以前から目の不調はあった。なにがどう不調なのかと言えば、左目がしっくりこないとしか言いようがない。
見えていないわけではない、コンタクトをすれば見える。だが、違和感がある。見え方が以前と違う気がした。目の前に薄い膜が張ったように感じるのだ。
「コンタクトが古くなったせいかもしれない」と思い、近くのコンタクト専門店に行って検査を受けた。
「視力は出てますね」
検査員は笑顔で言った。
このとき、まだ右目には自覚症状はなかった。異変を感じたのは左目だけだった。
片目ずつ前方のランドルト環を睨む。左目はなんとなくぼんやり霞んでいるような気がしたが、コンタクトで矯正された視力は1.2を計測していた。
「うーん……」
しかし、しっくりこない。ひょっとしたら老眼かな……そうも思う。スマホ老眼なるものをネットで知ったばかりだった。
「老眼とか出てません?」
僕は尋ねる。
「年齢的にはまだ……一応、検査だけしておきます?」
開いたノートを渡され、そこに印字された「何か」の方向を尋ねられる。「何か」とはランドルト環、視力検査で誰もが見たことのある「C」のことである、ノートにはそれが小さく印字されているらしいのだが(米粒から胡麻一粒くらいの大きさまでが順に)、僕の左目はそれの方向を読み取れなかった。
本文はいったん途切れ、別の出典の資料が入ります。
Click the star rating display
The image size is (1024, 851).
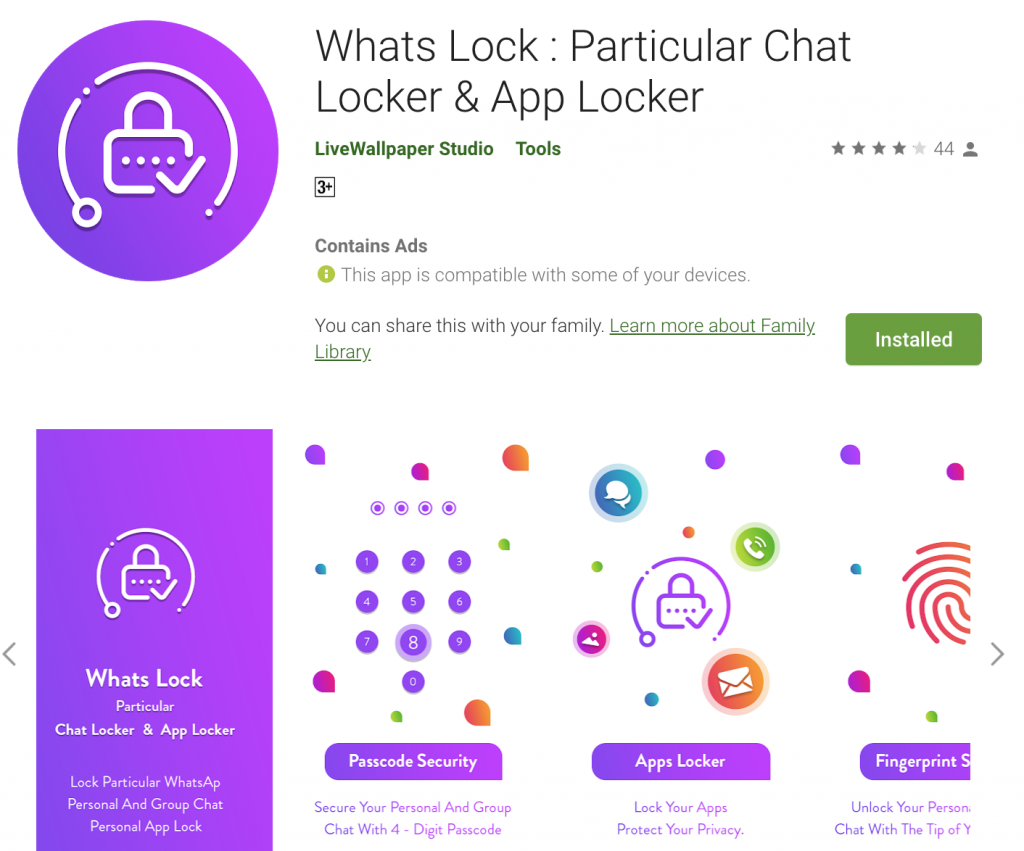[x=878, y=149]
通常の視力検査とは同様、上から下へ環が小さくなってゆくのだが、僕はいちばん上をかろうじて拾える程度だった。
「え……? あれ?」
女性に笑顔はもうなかった。不思議そうで、そして不安そうにも見えた。その反応に胸がざわつく。
「老眼ですか?」
「いえ……さすがにこんなに見えないことはないと思うんです……」
「じゃあ……?」
「老眼というより、見る力がとても弱いような……あの、緊急性はないと思いますが、なるべく早く、しっかりした設備のある眼科医さんで検査を受けられたほうがいいと思います」
ここはコンタクトの専門であり、検査も簡易的なものだ、眼病に対応できるわけではない。
そのようなことを言われ、僕は翌日、近くの開業医を訪ねることにした。
忘れることはない。
2015年5月11日の夕刻。
とある街の眼科医院。僕が子供のころから開業しているのではないだろうか。リニューアルされたらしく設備そのものは古くはない(だが、医師を含めスタッフは全体的に高齢化している)。
70歳前後と思われる医師は一通りの検査を済ませた僕を呼び、ひと息ついてから告げた。
僕に下された病名は「緑内障」であった。